Harsh words from 25 year fast-pitch softball coach—and former Obama baseball coach—Mr.Kocur. He is describing his feelings as city teams join the WPIAL in baseball and softball this spring…and leave Obama, Perry and Westinghouse behind.

“It’s outrageous, it’s reprehensible. In all of my years of coaching, it’s the worst thing I’ve seen a governing body do,” Kocur says. “ The lack of foresight in this case just numbs the mind. No one thought of the schools being left behind or of the student-athletes? Outrageous.”

Athletic Director Mr.McGee agrees. “It’s crazy….just crazy.” Leaving three schools behind irks him, as well. “There are so many teams in the WPIAL. I would have to print off a sheet to name them all. We  should be on that sheet.” Magee believes that playing in the WPIAL improves city players’ overall level of play and that the competition is inspiring, giving city players exposure they normally wouldn’t receive. More pointedly, he feels Obama can eventually compete with the WPIAL. To his credit, McGee has been able to schedule baseball games against Bishop Canevin, Sto Rox and Keystone Oaks.But he is disappointed in noting that he has not had much more luck in adding exhibition games with WPIAL schools, especially with the horrible weather we’ve had.

Softball Coach Ms.Wagner feels a bit differently about the entry into the WPIAL to begin with. “Overall, softball in the city is terrible…there is no ability to build a program and we’re playing kids on a different level in the WPIAL. Given those facts, Wagner doesn’t see competing in the WPIAL as being an option for an Obama.“We don’t have the talent to compete.,” and without a feeder program from elementary/middle school or the community recreational leagues, “We don’t stand a chance against WPIAL teams.”

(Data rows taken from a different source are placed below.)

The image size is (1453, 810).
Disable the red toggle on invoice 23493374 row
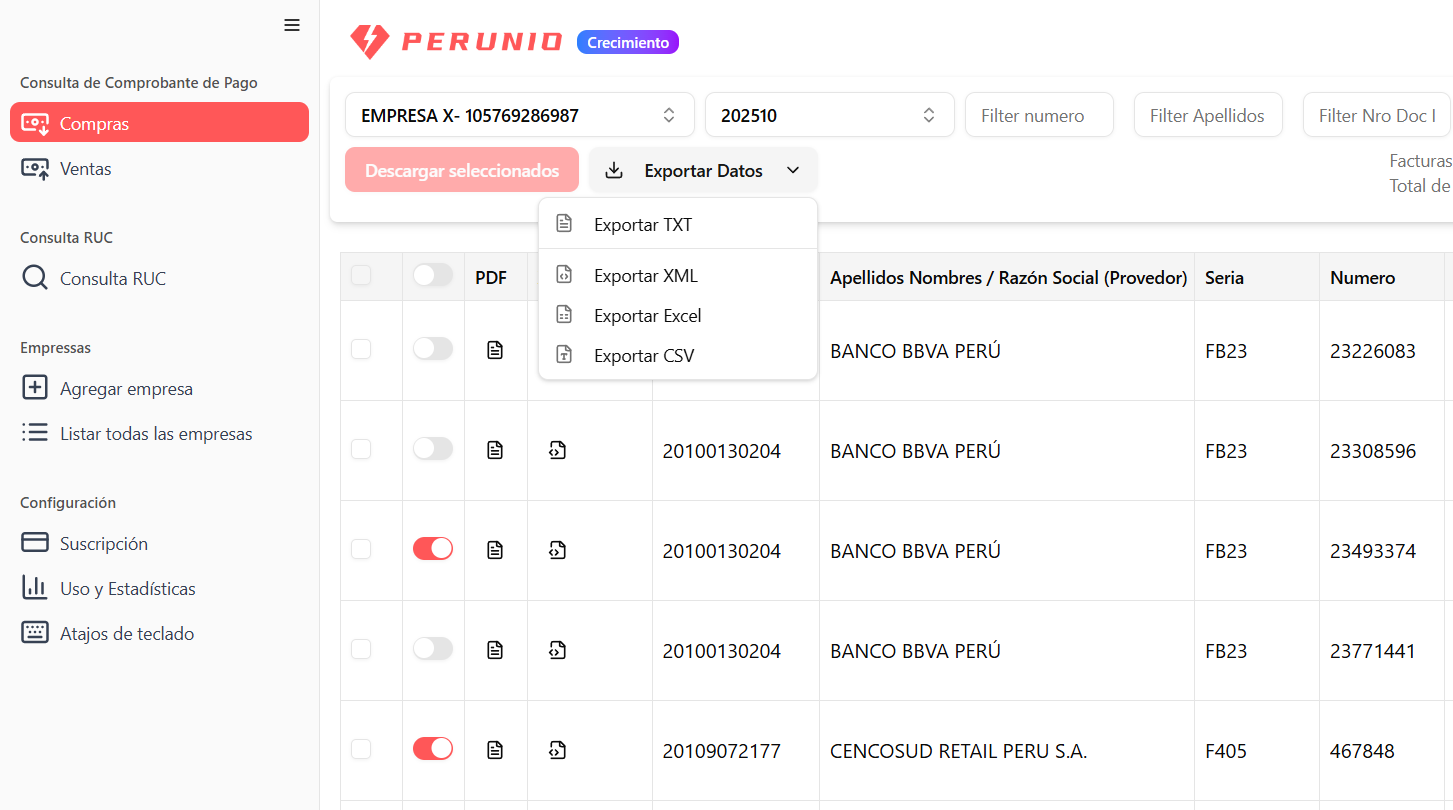pos(432,548)
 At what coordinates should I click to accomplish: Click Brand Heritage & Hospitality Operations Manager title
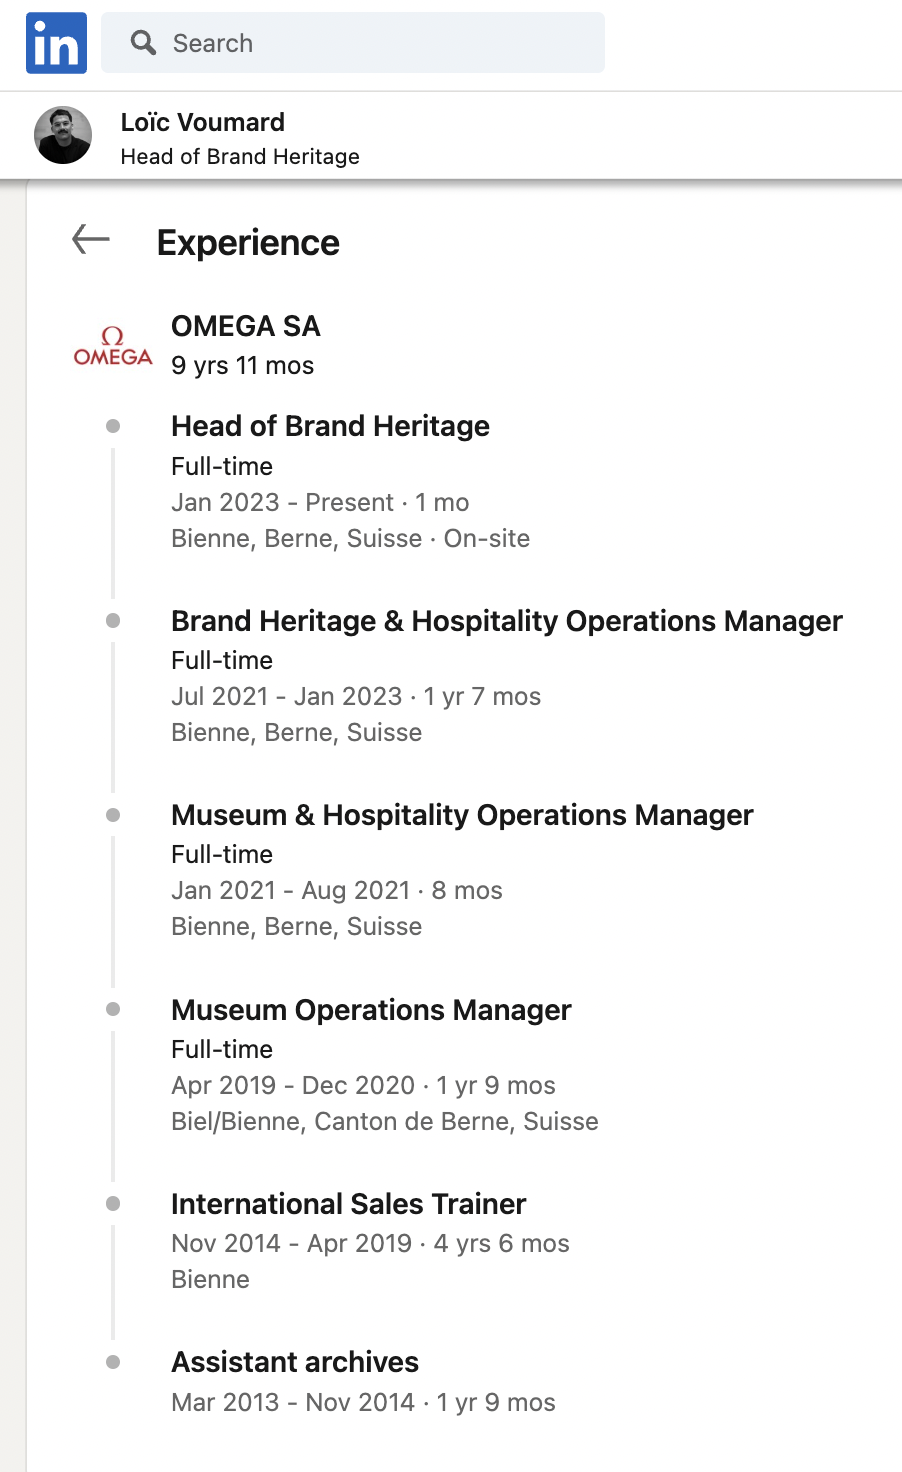(506, 621)
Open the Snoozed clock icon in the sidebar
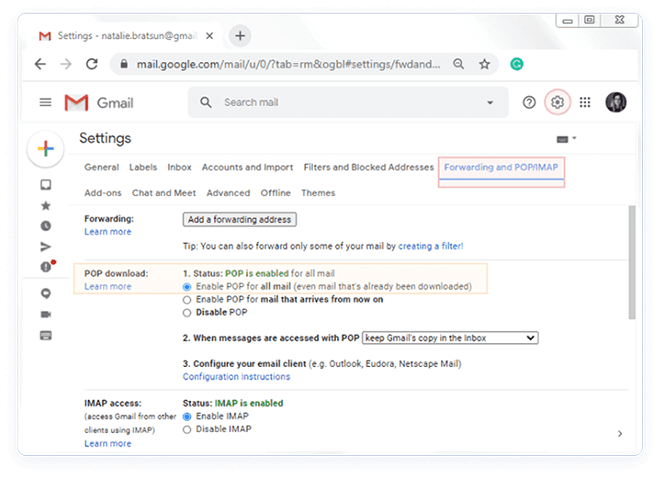 coord(45,226)
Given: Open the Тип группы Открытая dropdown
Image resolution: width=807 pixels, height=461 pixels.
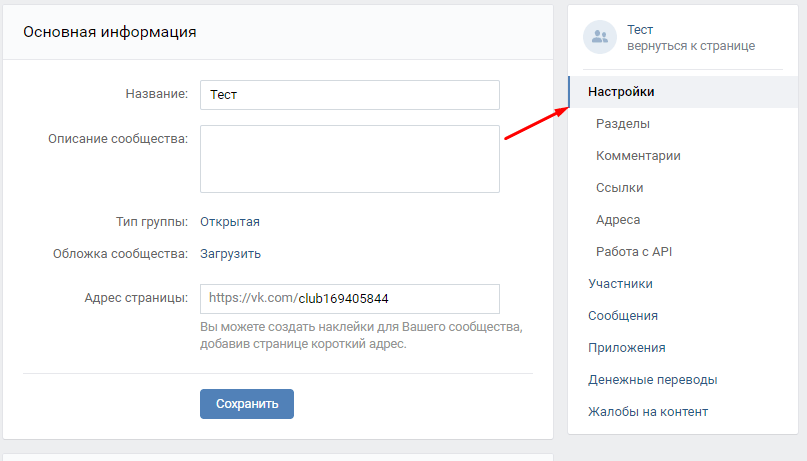Looking at the screenshot, I should 229,222.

Still, none of this explains why three city schools were left behind. None of this explains the reasoning that would entail a student who loves baseball or softball having a six game schedule. None of this explains why a city parent, who pays taxes, would agree with the city’s own not having a real season and chance for a real championship.

“Obama and Perry may have taken some lumps in the first few years if they were moved into the WPIAL, but they have the numbers of kids actually playing, “ Mr.Kocur says. “They have the interest in the sport. How do you just leave them behind?”

Meanwhile, Golf and Swim team coach Mr.Rauterkus sees the positives and the negatives of the move. He believes that sweeping changes in terms of the approach to athletics is needed.” The city has always had talented student athlete and some dedicated coaches. But we all know that the opportunities for city residents and that of our suburban competitors are not similar, he says. “ We have plenty of catch up to do. But, the pressing need is to make the top administrators see the value of wholistic athletic programs and then expend the energy to empower our coaches. Most of all, these are economical, efficient and healthy mental investments.”

Mr.Rauterkus believes that perhaps the moves were made without putting the necessary emphasis on upgrading athletics in PPS. “Some reformers wanted to migrate PPS teams to the WPIAL, but all were in full agreement that serious overhauls and upgrades to PPS sports programs and opportunities were necessary.”  So it seems that some recommendations were accepted and some just set aside. And within this, little thought was given to the schools that were left behind in every sport.

“I’m just at a loss to explain how that can happen,” Kocur says. “It just can’t happen.”

Perhaps baseball player Cam Miller put it best. “I think it stinks. You get better by playing the best competition,” he said. “I’d much rather be playing WPIAL schools.”